A rápida adoção de computação em nuvem e o avanço acelerado da inteligência artificial recolocaram os data centers no centro das decisões estratégicas das organizações. Apesar disso, ainda estamos longe de explorar plenamente a capacidade dessas infraestruturas. A América Latina vive um momento sem precedentes, com projetos que já nascem com capacidade superior a 100 MW e cujos planos de crescimento dependem diretamente de energia limpa e de sistemas de resfriamento mais eficientes.

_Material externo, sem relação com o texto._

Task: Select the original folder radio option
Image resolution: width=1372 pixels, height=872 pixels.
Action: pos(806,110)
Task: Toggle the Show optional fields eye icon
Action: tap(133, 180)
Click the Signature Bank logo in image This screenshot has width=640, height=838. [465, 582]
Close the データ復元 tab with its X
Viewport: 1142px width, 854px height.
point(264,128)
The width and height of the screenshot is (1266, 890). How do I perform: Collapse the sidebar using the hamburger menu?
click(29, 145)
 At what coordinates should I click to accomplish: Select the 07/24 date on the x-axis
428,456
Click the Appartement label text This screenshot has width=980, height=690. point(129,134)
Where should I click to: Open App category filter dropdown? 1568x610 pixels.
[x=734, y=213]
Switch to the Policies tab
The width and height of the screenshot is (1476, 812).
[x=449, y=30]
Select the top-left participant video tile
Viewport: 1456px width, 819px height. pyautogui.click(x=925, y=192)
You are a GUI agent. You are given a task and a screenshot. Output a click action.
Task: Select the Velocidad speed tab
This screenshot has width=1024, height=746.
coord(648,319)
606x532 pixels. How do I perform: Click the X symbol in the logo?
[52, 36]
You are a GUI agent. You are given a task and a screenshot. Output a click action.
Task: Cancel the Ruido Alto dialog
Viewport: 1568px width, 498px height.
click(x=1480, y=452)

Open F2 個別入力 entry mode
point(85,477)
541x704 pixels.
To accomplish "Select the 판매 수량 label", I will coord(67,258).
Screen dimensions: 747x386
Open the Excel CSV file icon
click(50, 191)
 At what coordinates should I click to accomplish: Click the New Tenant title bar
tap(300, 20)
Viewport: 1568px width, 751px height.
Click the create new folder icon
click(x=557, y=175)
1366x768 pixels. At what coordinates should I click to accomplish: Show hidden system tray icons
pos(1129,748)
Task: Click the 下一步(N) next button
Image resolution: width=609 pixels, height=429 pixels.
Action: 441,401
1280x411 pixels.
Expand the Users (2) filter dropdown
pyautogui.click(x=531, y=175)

Esse salto de escala, aliado ao aumento exponencial do tráfego de dados, amplia significativamente o risco operacional. Cada nova aplicação, integração ou API adicionada ao ambiente eleva a superfície de ataque, enquanto legislações como a LGPD exigem mais rigor, rastreabilidade e governança. O cenário é confirmado pelo CIO Report, da Logicalis, que aponta que oito em cada dez grandes empresas brasileiras sofreram ao menos um ciberataque no último ano. Soma-se a isso o custo energético e operacional dos data centers, que torna a eficiência um requisito básico.

É justamente nesse contexto que a segurança precisa ser incorporada à arquitetura da infraestrutura, e não tratada como extensão ou remendo. O fluxo de dados, tanto de entrada quanto de saída, deve receber a mesma atenção dedicada ao armazenamento. No entanto, o mesmo estudo da Logicalis revela outra preocupação: 40% das empresas brasileiras reconhecem que investiram em tecnologias de segurança que não utilizam plenamente. O fenômeno se repete em outros países da região, onde vejo organizações operando apenas uma fração do potencial de suas soluções de conectividade e proteção. É como adquirir um canivete suíço e usar apenas a lâmina.

Hoje já existe uma geração de ferramentas capazes de unificar gestão de tráfego, balanceamento, segurança de API e acesso remoto seguro. Soluções desse tipo aumentam o desempenho e a segurança simultaneamente ao distribuir o tráfego com mais eficiência, reduzir a latência, identificar vulnerabilidades em tempo real e automatizar políticas de proteção. Quando ativada de forma inteligente, a infraestrutura deixa de ser tratada como um centro de custos e passa a operar como uma engrenagem estratégica para o negócio.

Essa mudança também redefine o papel das lideranças de TI. O avanço do setor depende menos da construção de novos sites e muito mais da capacidade de elevar a maturidade digital, com visibilidade de ponta a ponta, automação e segurança integrada. Enxergar o data center como uma plataforma de fluxo de dados, e não apenas como uma instalação física, é essencial para sustentar o próximo ciclo de inovação.

O Brasil e a América Latina já demonstram esse potencial. Há data centers no país suportando workloads avançados de inteligência artificial aplicados a setores como a saúde e o agronegócio. Essa evolução transforma essas estruturas em motores de inovação, capazes de gerar inteligência, confiabilidade e vantagem competitiva, muito além de simplesmente armazenar informações.